Understanding Your Kids' Imaginary Friends
Trying to understand where your kids' imaginary friends came from? Learn which children are more likely to have those friendships and what parents can do to help. A woman who remembers her own childhood friend seeks answers.
Studies at Yale University have shown that children who engage in imaginative play are usually either first-born or only children. Dr. Jerome L. Singer, who conducted much of the research, found that children with imaginary companions were more imaginative, had a richer, more varied vocabulary, an increased ability to show empathy for others, and were more able to entertain themselves.
This is certainly true of Daniel. He is the first-born and during his imaginary friend stage was an only child, started talking well before his first birthday, and is an articulate, happy child with a lively imagination. He has been a number of “people” over the last two years – Buzz Lightyear as well as Bob the Builder and Spiderman. Dr. Erickson feels that this attribution factor is for the most part healthy, especially or the three- to six-year age range as long as the child is, if necessary, disciplined for his character’s actions.
In fact, it was “Buzz” who shot the water pistol at the light switch and short-circuited the lights last year, leaving the house in darkness and Daniel crying. When we were able to fully establish what had happened, Daniel was adamant that Buzz was at fault, although this did not stop him from getting a stern lecture about the dangers of mixing water with electricity!
Dr. Taylor also found that the type of imaginary companion fell into different categories including ordinary child, magical child, baby, older person, animal (including a magical dolphin), superhero, enemy, and ghost, angel or presence.

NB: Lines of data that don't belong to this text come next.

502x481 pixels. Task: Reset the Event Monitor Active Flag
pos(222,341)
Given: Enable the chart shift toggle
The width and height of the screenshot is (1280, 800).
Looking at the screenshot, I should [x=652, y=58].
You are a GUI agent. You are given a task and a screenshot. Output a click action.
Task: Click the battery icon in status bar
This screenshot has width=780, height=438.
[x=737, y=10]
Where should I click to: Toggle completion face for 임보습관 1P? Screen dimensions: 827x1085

What can parents do to help?
Dr. Erickson says that parents should allow the child to have their imaginary friends, neither ignoring nor drawing attention to them. “[Imaginary friends] provide an opportunity to become aware of some of the child’s needs. For example, a child who talks about a ‘friend’ not wanting to go out to play in the playground may be revealing his or her own fears about being with other children he or she doesn’t feel comfortable with. It is my belief that parents should never question the child as to the reality of their friend’s existence or bring it up when other people, particularly other children, are in attendance in the home.”

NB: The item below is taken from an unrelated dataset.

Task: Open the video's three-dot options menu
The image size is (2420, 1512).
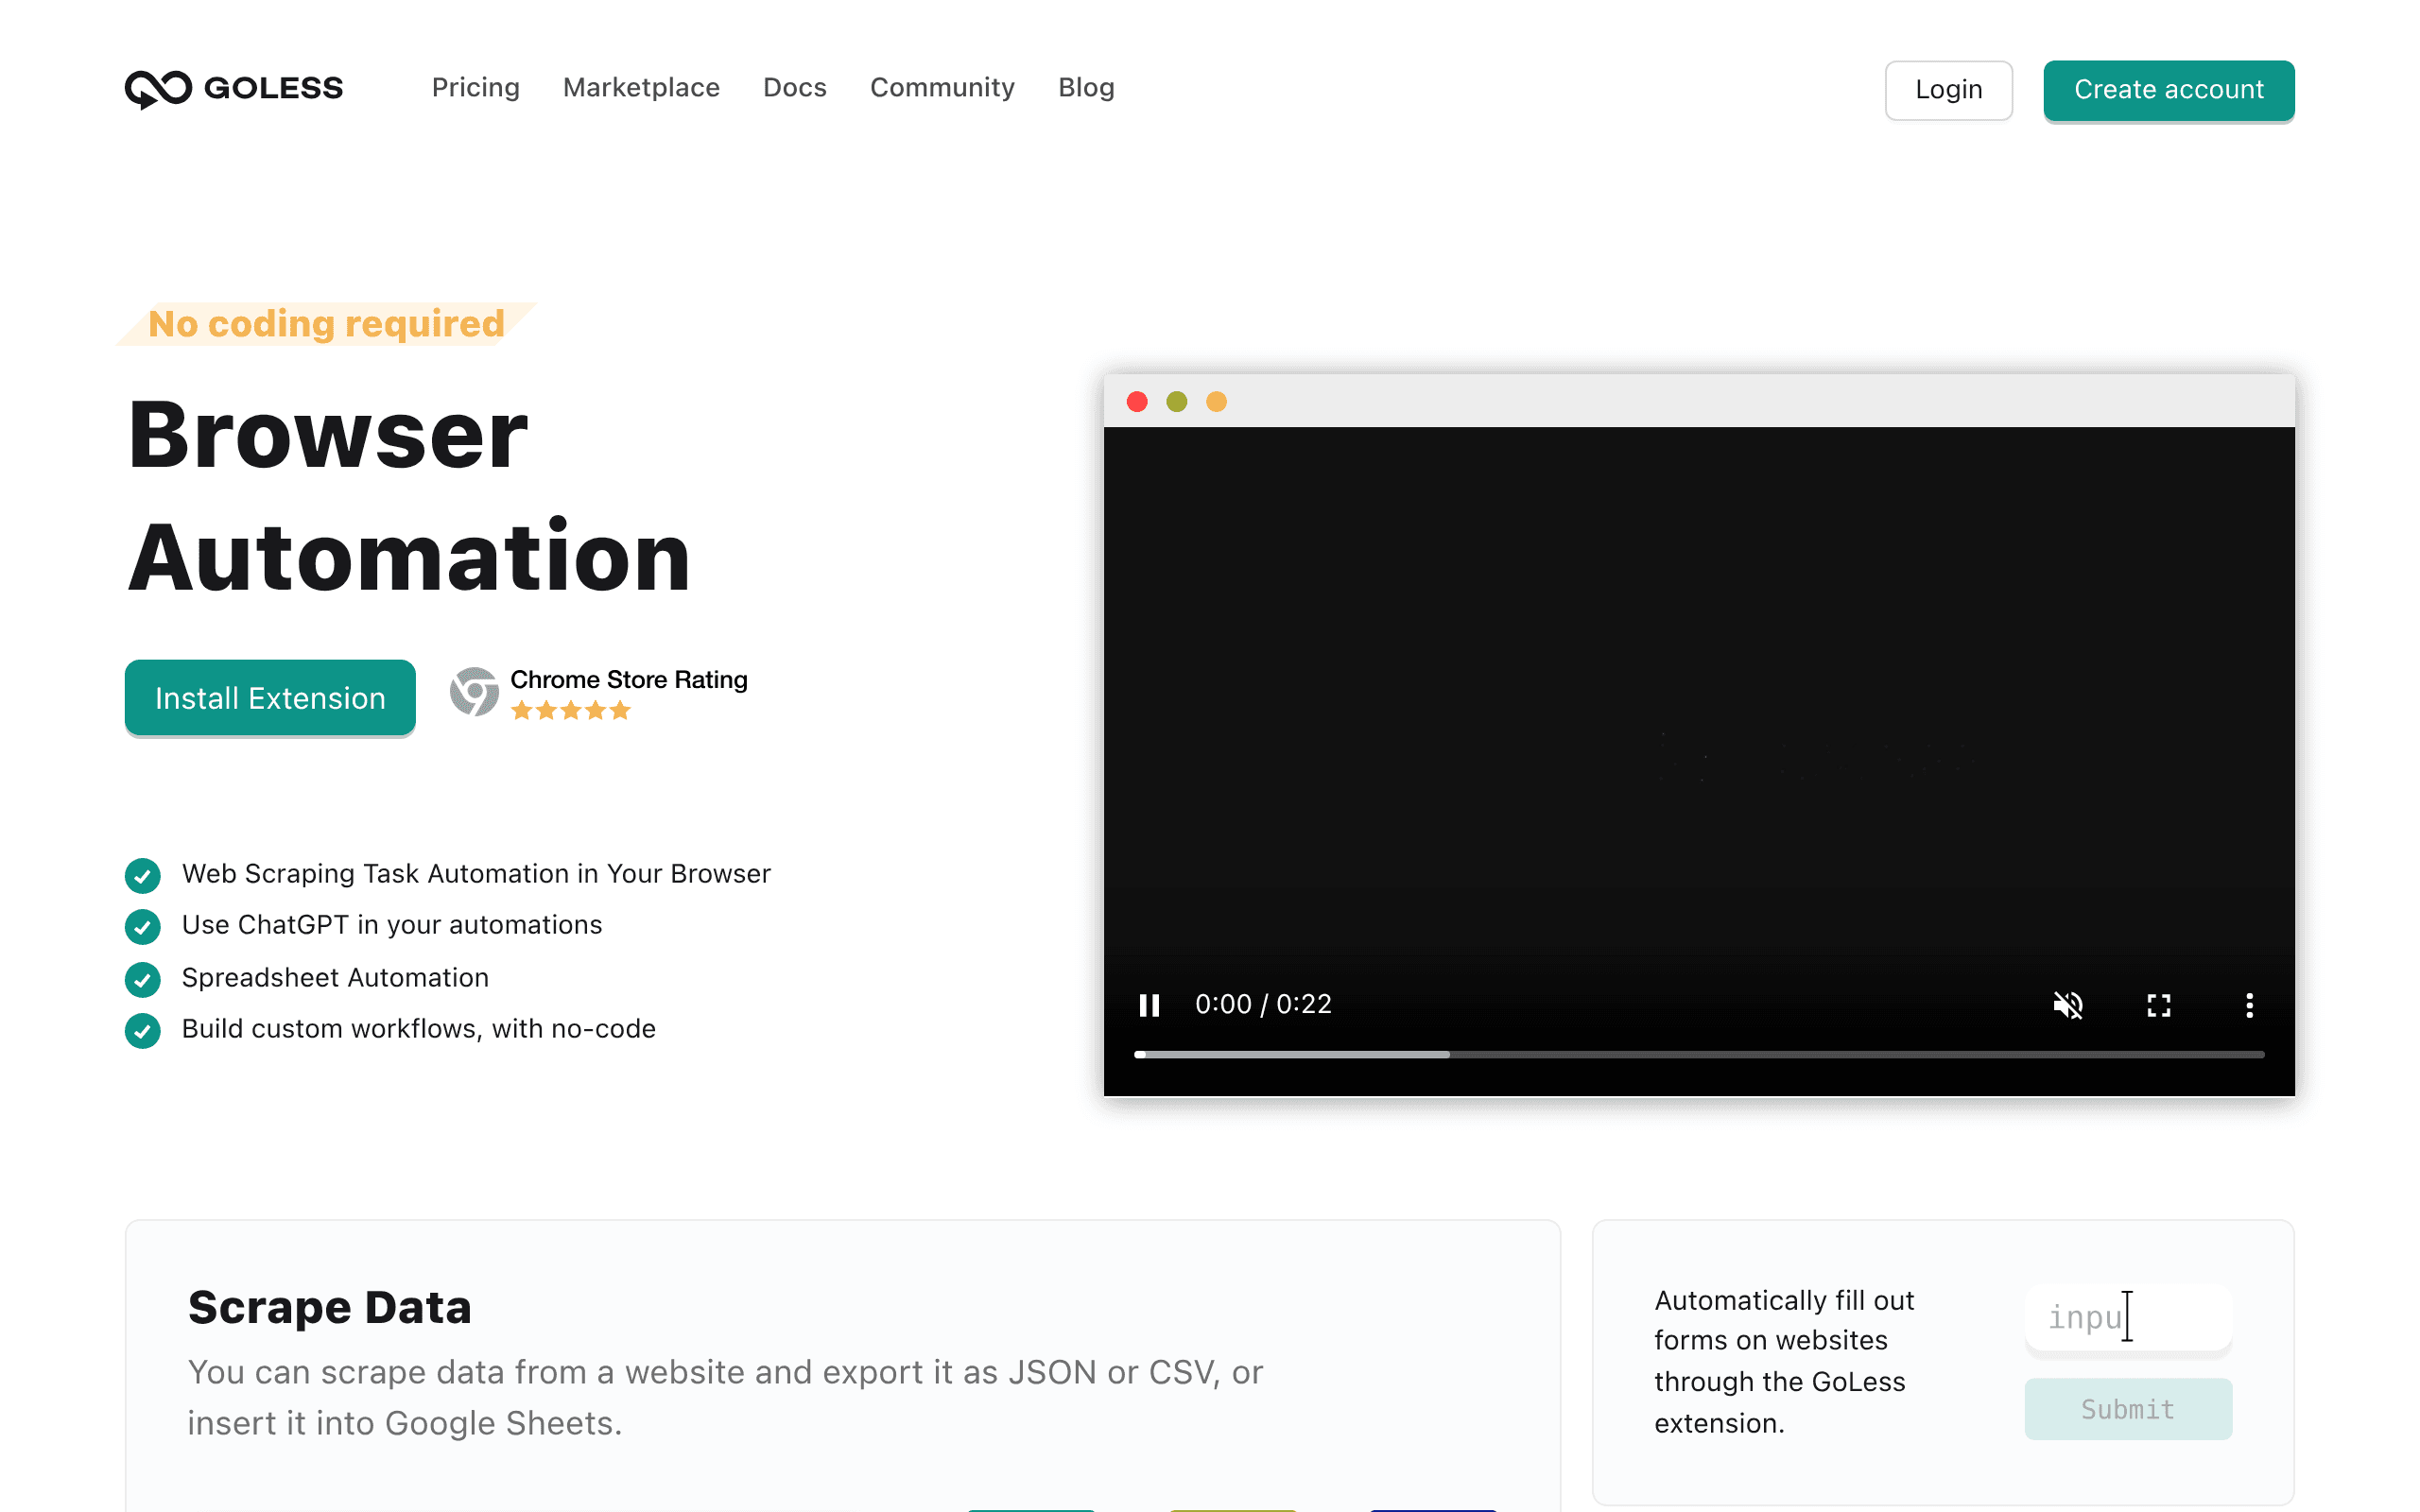Action: (x=2249, y=1005)
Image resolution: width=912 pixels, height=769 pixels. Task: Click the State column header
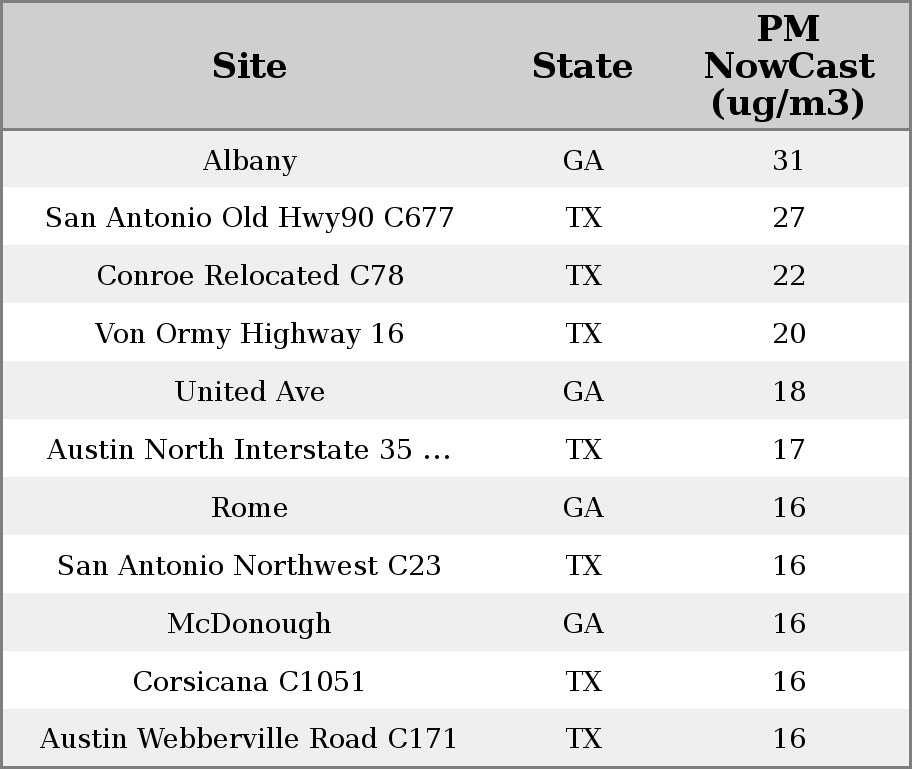tap(582, 66)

Suzie Milner, 28, had three imaginary friends called Do, Geeny, and Ted as a young child. She says “they were around for a couple of years” and that she used to play with them and chat with them for hours on the telephone. She adds that her parents actively encouraged her to talk and interact with them.
Dr. Erickson’s advice to parents is this: if the young child wants to set a place at the table for an imaginary friend, he should be allowed to do so. Taking this low key approach, the imaginary friend usually disappears within six months—typically when the child has dealt with his stress or change in his environment. Also, make sure the child has ample things to play with at home, especially play objects that call for imagination (blocks, paper bags, empty boxes, a pretend computer or cash register, modeling clay, etc.).
Imaginary friends are common for children between the ages of two and six, especially children who spend considerable time alone. If a child keeps her imaginary friend past age six or seven and into elementary school, doesn’t seem to have any friends, and spends a lot of time by herself, then parents might want to talk to school personnel and perhaps see a psychologist.